Postby dhammapal » Fri Mar 24, 2017 6:08 am

Thanissaro Bhikkhu wrote:[In AN8:53], the values of dispassion and being unfettered run counter to the pursuit of sensuality and to the sense of “I,” “mine,” “we,” and “ours” that underlie family life. The value of shedding runs counter to the domestic desire to accumulate as a protection against future lack; because this value includes the shedding of pride, it also runs counter to the desire for prominence in social affairs. The value of contentment runs counter to the domestic concern with accumulating wealth and stockpiling for the future; the value of modesty, counter to the desire for fame and recognition; and the value of seclusion, counter to the domestic desire to be surrounded by loved ones.

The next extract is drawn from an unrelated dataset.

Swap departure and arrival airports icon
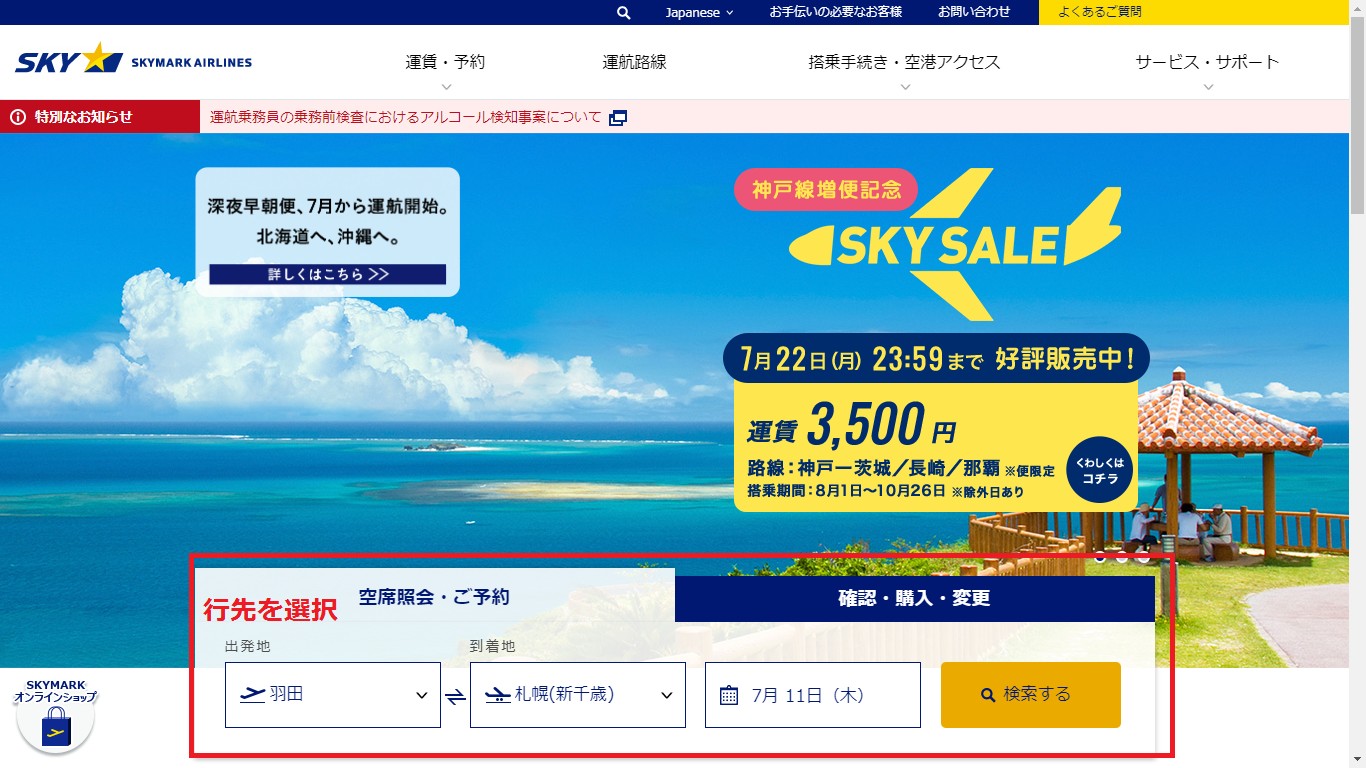Image resolution: width=1366 pixels, height=768 pixels. pos(455,696)
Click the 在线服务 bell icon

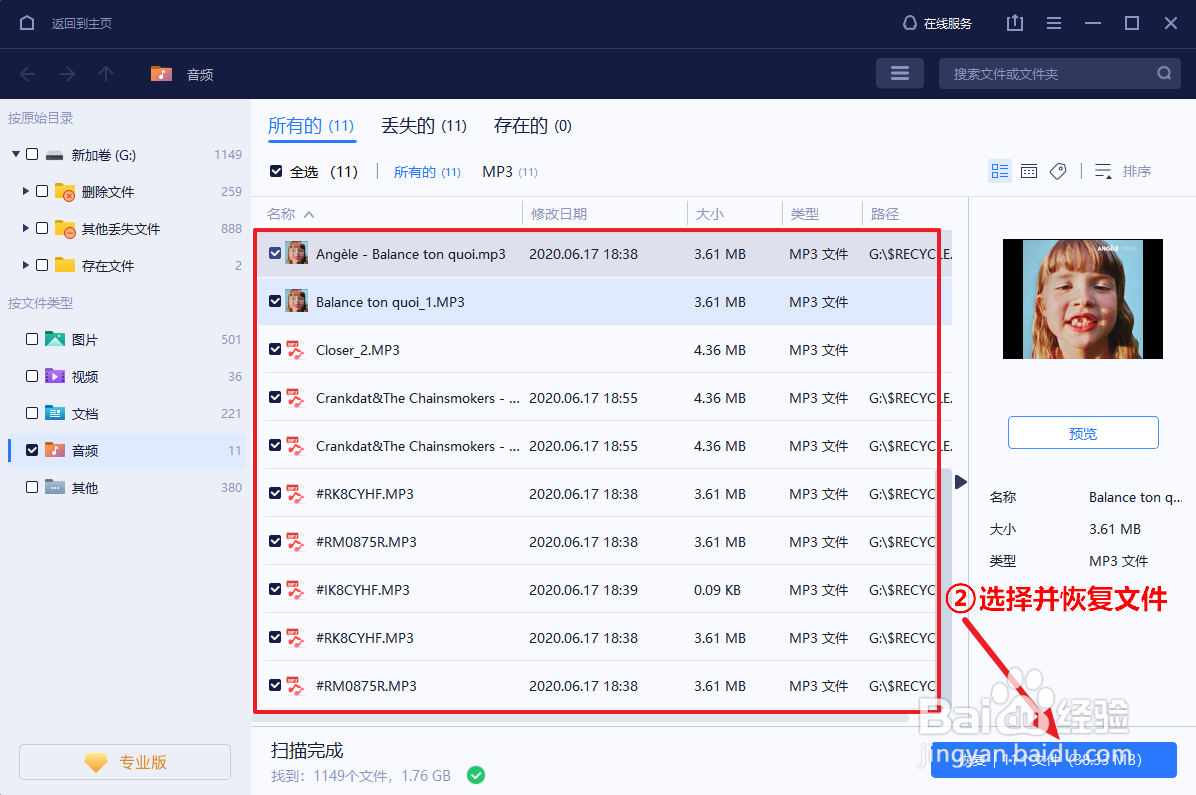909,22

The value of being unburdensome, on its face, coincides with the domestic value of frugality, but on a deeper level – in light of the fact that the act of creating a family places extra burdens on the environment to feed and support more people – it counsels celibacy as the ideal way to be unburdensome. Thus it runs directly counter to the domestic idea that the creation of a family is a gift to the world. As for persistence, both the Dhamma and domestic society value persistence in the pursuit of one’s aims, but they differ widely in their understanding of what those aims should be.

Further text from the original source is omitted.